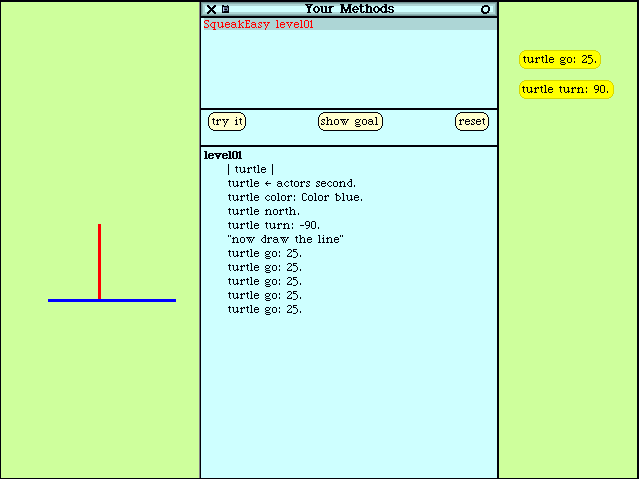Click the red vertical line in the drawing

click(99, 260)
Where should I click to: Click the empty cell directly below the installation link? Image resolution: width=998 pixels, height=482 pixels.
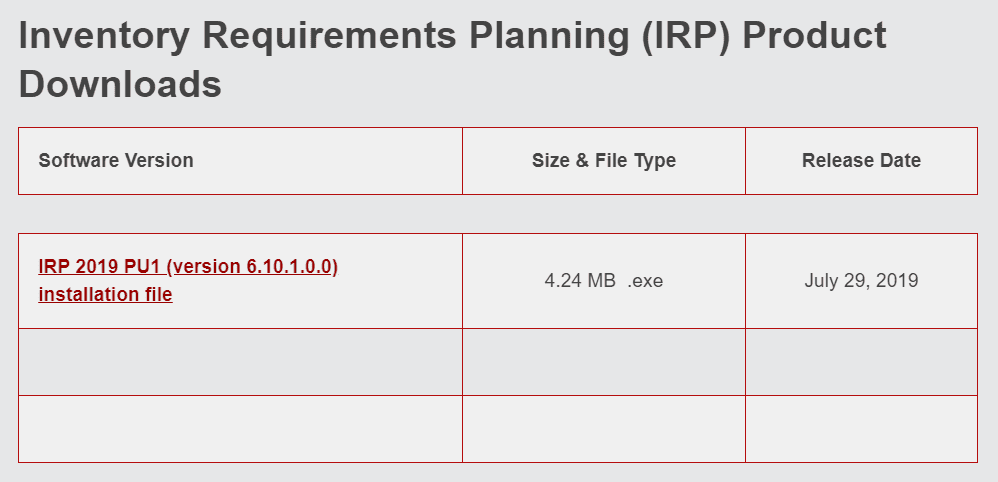pos(240,362)
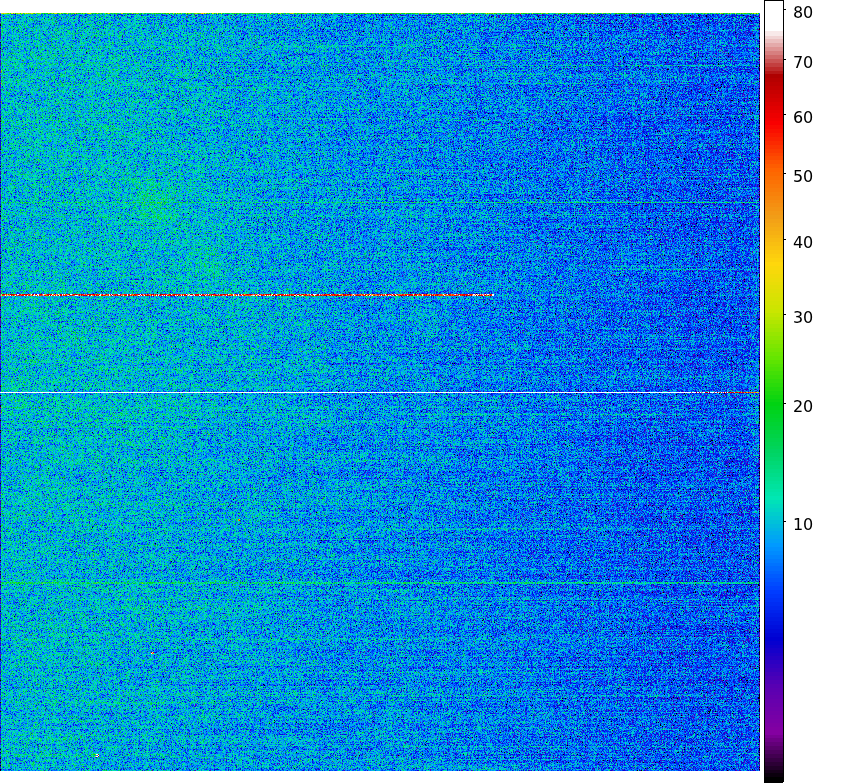Click the 20 tick label on colorbar
Viewport: 868px width, 783px height.
point(803,405)
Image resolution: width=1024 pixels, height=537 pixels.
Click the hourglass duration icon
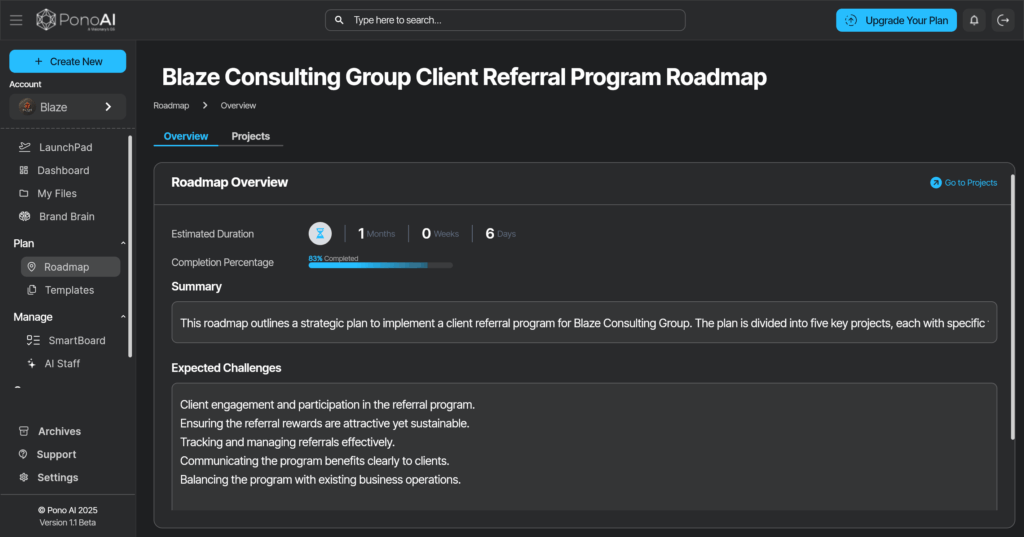click(319, 233)
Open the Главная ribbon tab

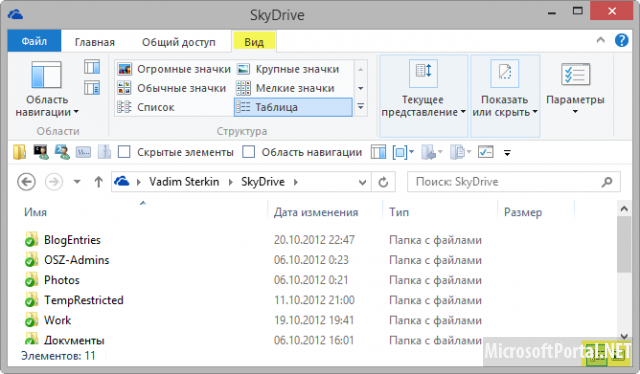click(x=95, y=42)
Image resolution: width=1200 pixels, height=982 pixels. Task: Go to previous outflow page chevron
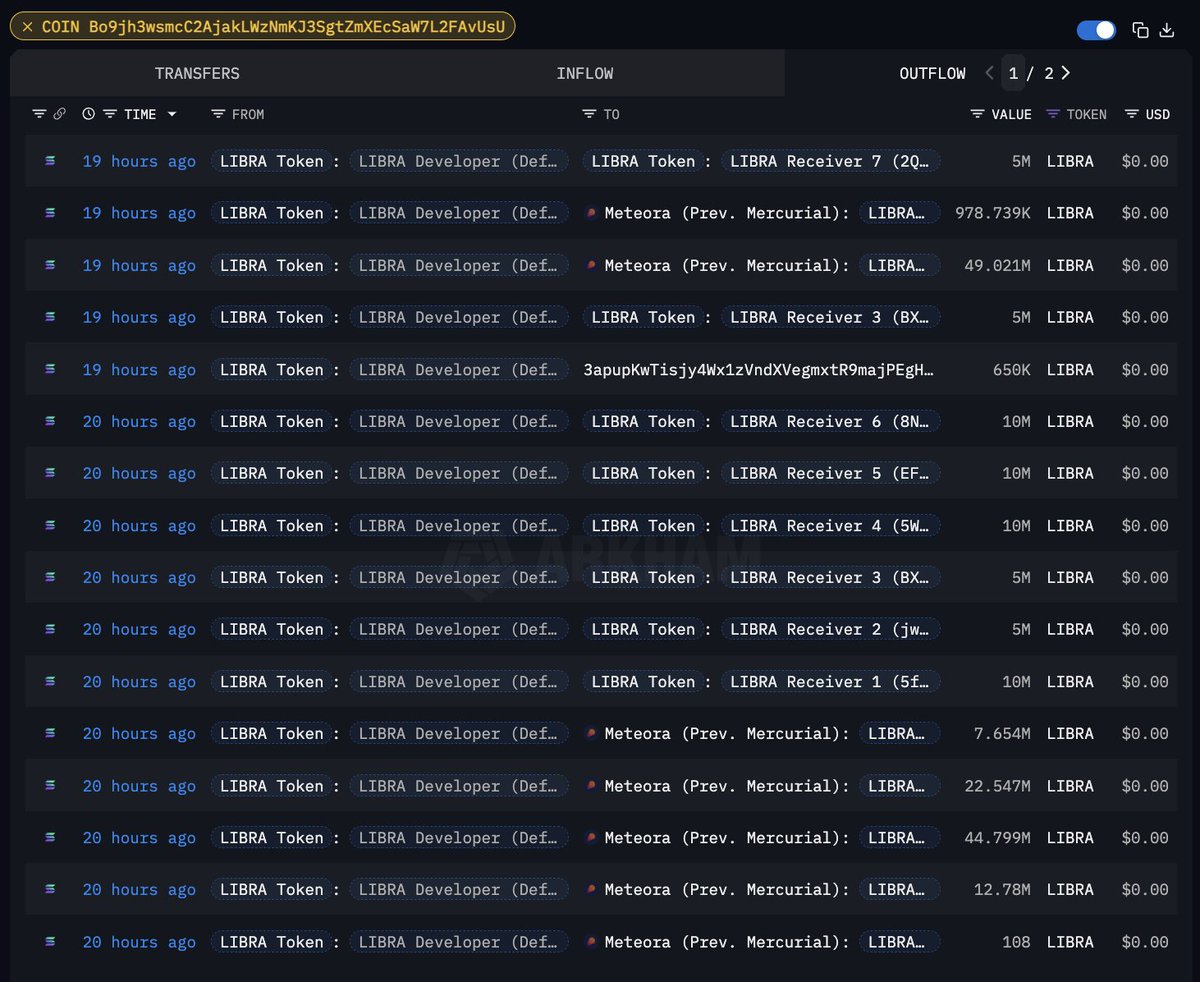[x=989, y=73]
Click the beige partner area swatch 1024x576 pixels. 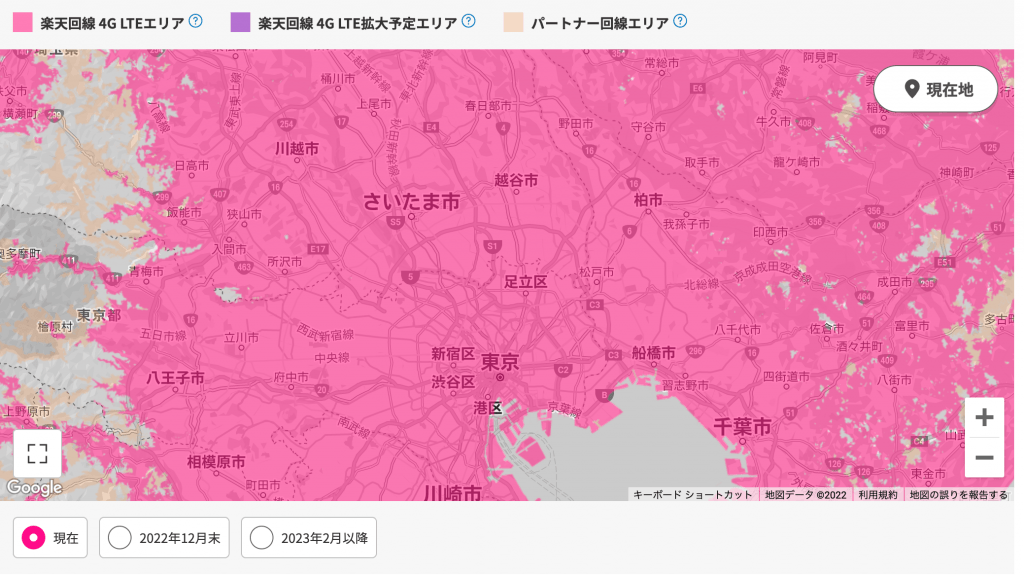coord(513,22)
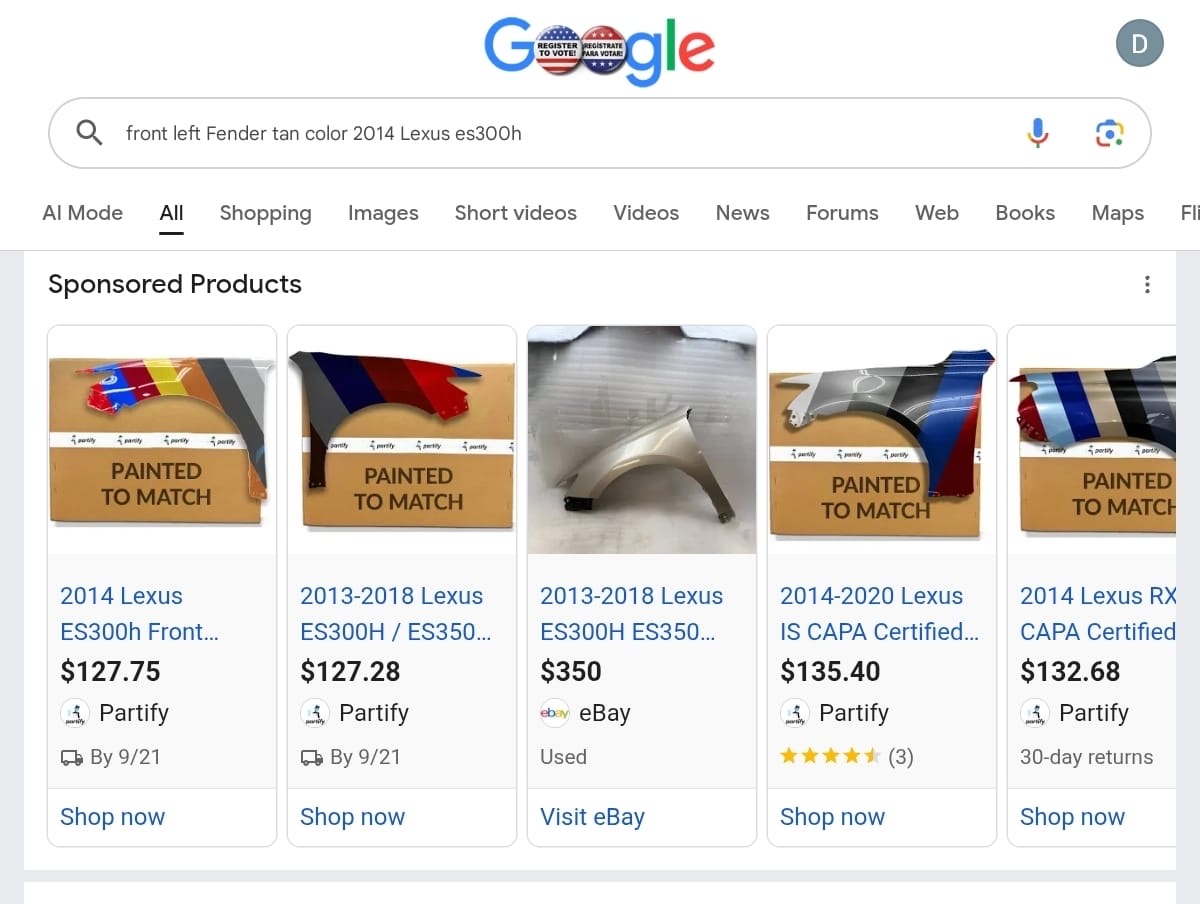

══════════

Work to do »
Return each line of the material above that contains the string "Image"; letter case must match.

Worked solution »
Where should I click to: Click the empty cell directly below the installation link? Image resolution: width=998 pixels, height=482 pixels.
Image resolution: width=1024 pixels, height=537 pixels.
Image resolution: width=1200 pixels, height=982 pixels. Task: Go to previous outflow page chevron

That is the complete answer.